*EXERCISE DETAILS*
Resume the blog post below on reading books by Australian women and on a poetry journal, starting right after its final line.

*PROVIDED TEXT*
#####
I read a total of 20 books by Australian women writers, well over the goal of ten that I’d set for myself. They included

  • three children’s books
  • one young adult novel
  • nine books of poetry
  • four novels
  • one book of short stories
  • one memoir
  • one political essay

You can see my blog entries on them at this link.

Now I’m signing up for another year, at the Franklin level, which means I aim to read and review 10 books by Australian women in 2019. Given that I expect to read at least a couple of small children’s books as part of the challenge, I’ll probably read more than 10 books, but that’s all I’ll commit to. Add to that, I plan to read at least two by Aboriginal and/or Torres Strait Islander women, of whom I read none this year.

On a related topic, I’ve done a quick gender check on books I read this year altogether. Not counting illustrators of children’s books or comics, I read:

  • 34 by women
  • 29 by men

I read four books in translation (two each from German and Polish), and two books by Aboriginal authors. I’d like to have more diversity in my reading.

Australian Poetry Journal 7:2, Work

Cassandra Atherton and Benjamin Laird (editors),  Australian Poetry Journal, Volume 7, Issue 2: Work (2017)

cover image

I mainly read this issue of The Australian Poetry Journal on my computer screen. It sat on my desktop to be dipped every now and then, a bit like Twitter only more than 280 characters, more nuanced, less infested with outrage and snark, and more nourishing. Here are some of the bits I enjoyed a comment on the front cover and then some snippets from poems that struck me (though not the only ones that did).

The cover illustration, a photo taken by artist Albert Tucker of artist Joy Hester watching art patron John Reed milking a cow at the artist’s colony Heide in 1942, is rich with metaphorical implications in reference to the journal’s theme of work. It reminds me of Jerome K Jerome’s famous quip about liking work: ‘It fascinates me. I could sit and look at it for hours.’

From Jill Jones, ‘This Could Take a While’: 

How do you get through days
that have already curved too far? 

From Andy Kissane, ‘The Study Before the Major Work’: 

I finish one sketch and start another, in love
with the repetition that is the texture of my life, 
waking each morning to currawong calls,
raising the blinds to the shifting architecture
of light, dressing in loose clothes, keen to dwell
in the lilting halls of wonder.

From Geoff Page, ‘In medias res’: 

I should perhaps have warned you all
my death will be in medias res:
a carload of musicians 

driving up from Sydney
and being switched to voicemail

From Judith Beveridge, ‘The Pest Inspector’: 

He gave good advice: ‘Always listen at night, 
and if you hear a sound as though you’ve left
a record on after all the songs have played,
the ticking of a needle as it tracks in a groove;
if you hear what you take to be the scratching
of a mouse, the contractions of a cooling
tin roof, or click beetles snapping their thoraxes
and abdomens to flip themselves right way up –
take note, they could turn out to be the mandible-crafted
ticks of termites eating along the grain
of your floorboards.’

The whole of Cameron Lowe’s ‘Botanic / Beginning with four words from a poem by Joseph Massey’, which maybe I love because there was a giant fig behind my childhood home in North Queensland: 

There’s little
to say
. The fig –

giant – leans
across the

bridge, reaches
up into 

itself, names
fading

from the love
heart

scored in its 
trunk.
#####
*STORED RECORDS*
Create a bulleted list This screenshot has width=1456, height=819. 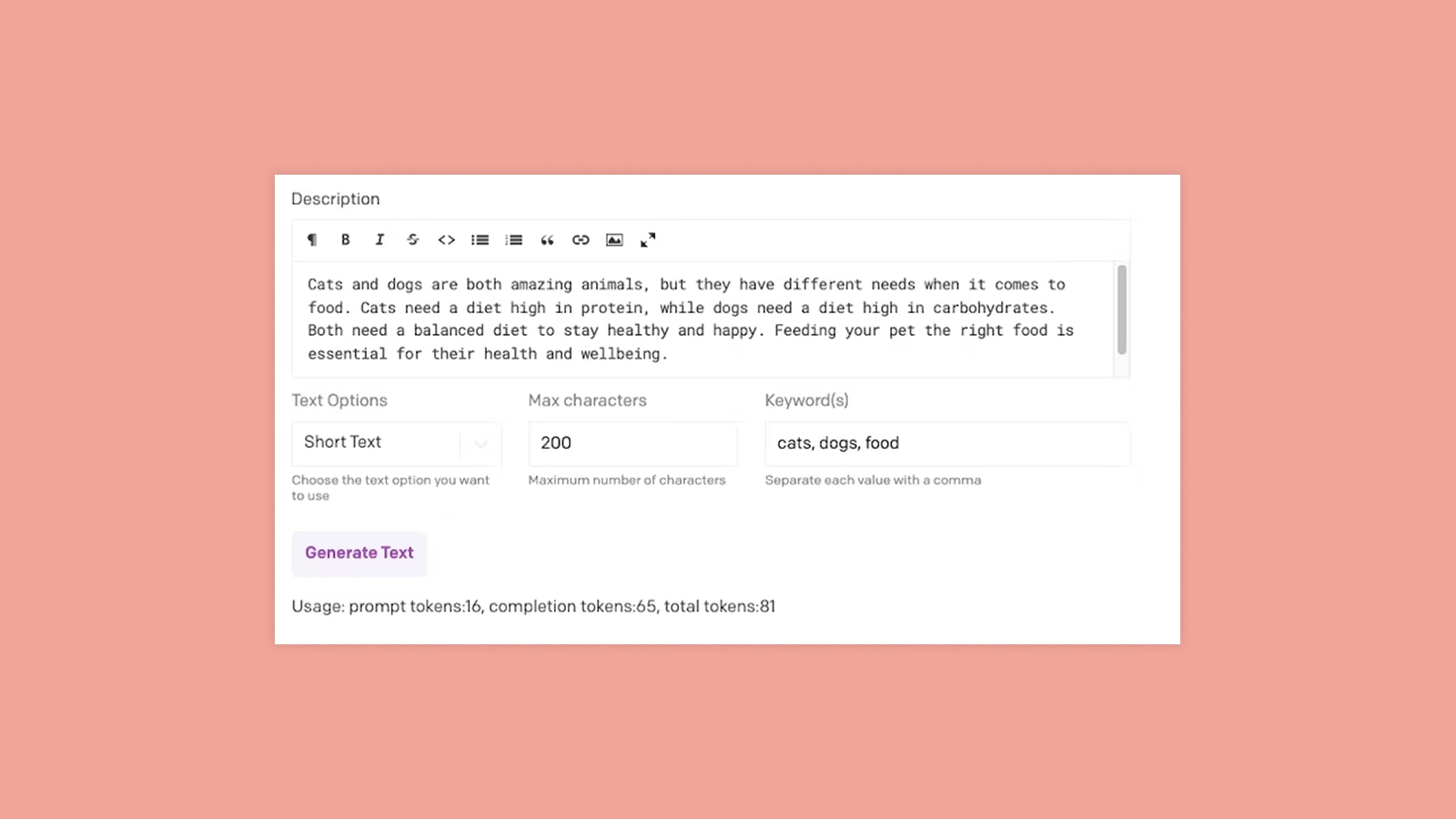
#####
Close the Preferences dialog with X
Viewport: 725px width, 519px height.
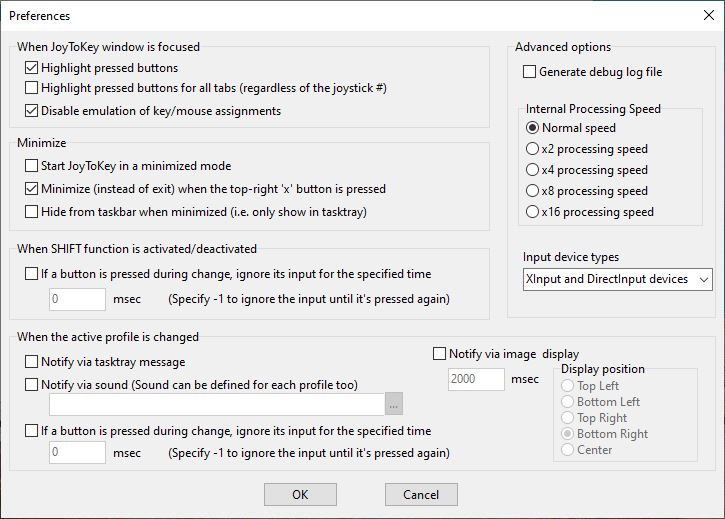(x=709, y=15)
#####
*ANSWER TO THIS TASK*
Cameron Lowe’s poem is part of ‘New Shoots: Garden of Poems’, a special feature that takes up nearly half of the journal’s pages. In 2017, under the auspices of Red Room Poetry, Australian Poetry Inc and the Melbourne Writers Festival, Tamryn Bennett commissioned ten poets to create a new suite of poems each, inspired by plants and histories they encountered in the Royal Botanic Gardens in Melbourne. The poems they produced have had other outings – at the Festival, as a poetry trail at the Gardens, and in an online recording accompanied by interviews (here). They make a brilliant feature here: first the poems, then nine pages of ‘Reflections’ by the poets, which mostly allow for a much deeper reading experience. Just for one example, Bruce Pascoe’s powerful poem, ‘Kuller Kullup’, about the 19th century Wurundjeri elder of that name, becomes even richer when read in the light of his reflection, which begins:

  It is very hard for Aboriginal people to get through a day without being reminded of loss, sometimes accompanied by a profound sadness, sometimes by mere elevated irony. When I was walking around the gardens with the other poets dread was dragging at my heels, feeling for my throat. The talk of last and natural and heritage was clutching at me with scrabbling fingers.

There’s much more, in the ‘New Shoots’ section and in the journal as a whole. Copies are available for sale from Australian Poetry Inc.

Eileen Chong’s Rainforest

Eileen Chong, Rainforest (Pitt Street Poetry 2018)

Rainforest is Eileen Chong’s fifth book of poems in five years. I’ve blogged about three others here, here, and here and I’m still a complete fan.

The book’s title is explained in a note: the Chinese character on the cover, which is the third character of Eileen’s Chinese name (the Lin of Zhang Yi Lin) ‘refers to a constant, nourishing rain’, but the radicals that comprise it are yu, meaning ‘rain’, and mù, the radical for ‘wood’. So though the word doesn’t translate as ‘rainforest’, the note explains, ‘the rainforest is embedded within the word itself’. The poem plays on the contrasting connotations of this and those of her western name, Eileen/Helen:

My namesake, so greatly desired
men set fire to a thousand ships –
the light they must have given off,
each sail a blackened flame sooting

the sky. I prefer the rain, a cloud
cradling drops that fall at an angle
over a forest waiting to receive.

It goes on to offer a kind of poetic manifesto in the form of a playful take on nominative determinism – the idea that unconscious processes mould our lives to fit our names: we can choose, it says, how to read our names. What an advantage it is if your name can be represented in pictograms!

So ‘Rainforest’ invites us to expect something like a self-titled album. And the book is intensely personal, though generous to the reader, inviting us in to play, to commiserate, to share joy and occasionally, as in the title poem, to learn.

There are four roughly equal sections, ‘East’, ‘South’, ‘West’ and ‘North’. It’s not that there’s a narrative, but the book has a dramatic shape, and it works so well that I had to stop reading on the first two pages of ‘North’ to weep tears of relief.

‘East’ comprises poems of Chong’s Singaporean Chinese heritage, childhood family, and identity: poems feature food, history, places, connections with other Chinese expatriates. ‘South’ is a collection of Australian poems: places again, artworks, relationship to First Peoples, and especially the five-part ‘Country’, a response to Dorothea Mackellar’s ‘My Country’, where Chong stretches beyond her generally joyful tone to include some ugly manifestations of racism, though I don’t think we’re meant to take the bleakness of the final lines, whose context is a ‘coastal walk’, as her last word on her adopted home:

_______________You hear about walkers
who stray and die of thirst or exposure.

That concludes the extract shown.